8. Real-Time Remote Biometric Identification in Public Spaces (Art. 5.1.h)

What is prohibited: Real-time remote biometric identification systems in publicly accessible spaces for law enforcement purposes.

Exceptions: Art. 5.2 provides three narrow exceptions: searching for missing persons including child victims of trafficking; prevention of specific, imminent terrorist threats; identification of criminal suspects in serious crimes (as listed). All exceptions require prior judicial authorisation (or urgent post-hoc authorisation) and are subject to strict conditions.

Private sector scope: The prohibition explicitly covers "law enforcement purposes." Private organisations using facial recognition in retail or offices are not prohibited by Art. 5.1.h — though they face other legal requirements under the GDPR and potentially Annex III.

Enforcement and Sanctions

Violations of Art. 5 carry the highest sanctions in the EU AI Act: up to €35 million or 7% of global annual turnover, whichever is higher. For a multinational with €10 billion in revenue, this amounts to €700 million per violation.

National market surveillance authorities — in the Netherlands, the Autoriteit Persoonsgegevens (AP) is the designated authority — have investigative and enforcement powers including access to AI systems, inspection of documentation, and the power to order market withdrawal.

The AP has indicated that Art. 5 enforcement will be a priority in its 2025–2026 supervisory programme. Organisations using AI in HR selection, automated decision-making, and biometric applications are identified as primary supervision targets.

Deployer Compliance Checklist

  1. Have you inventoried all AI systems used in your organisation against the eight prohibitions?
  2. Do any marketing or personalisation systems use techniques that could constitute subliminal manipulation or exploitation of vulnerability?
  3. If you are a public authority: does any AI system contribute to behavioural evaluation across social areas?
  4. Do any workplace monitoring or proctoring tools include emotion recognition functionality?
  5. Have you verified that facial recognition or identity verification vendor datasets comply with Art. 5.1.e?
  6. Is your legal analysis of any borderline systems documented in writing?
  7. Do you have an escalation procedure for AI systems that approach prohibited use cases?

FAQ

Q: Does Art. 5 apply to AI systems deployed before 2 February 2025?
A: Yes. The EU AI Act does not grandfather existing systems for prohibited use cases. Systems in active use after 2 February 2025 that meet the criteria of Art. 5 must be decommissioned or modified.

Q: Can we use emotion recognition software for customer satisfaction measurement?
A: Not in the workplace or educational context. In other contexts (e.g. consumer research with explicit consent), a legal analysis is required.
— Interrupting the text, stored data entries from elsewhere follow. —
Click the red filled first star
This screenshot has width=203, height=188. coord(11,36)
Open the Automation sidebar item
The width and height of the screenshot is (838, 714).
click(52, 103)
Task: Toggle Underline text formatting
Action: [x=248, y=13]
The prohibition in Art. 5.1.f is specifically scoped to "the workplace and educational institutions."

Q: We use an AI-based employee engagement platform that measures sentiment. Is this prohibited?
A: Depends on the method. If the platform infers emotional states from facial analysis, voice tone, or other biometric signals — even without explicitly labelling it "emotion recognition" — it likely falls within Art. 5.1.f. Sentiment analysis based on text input (e.g. survey responses) is not biometric and is not prohibited by Art. 5.1.f, though other obligations may apply.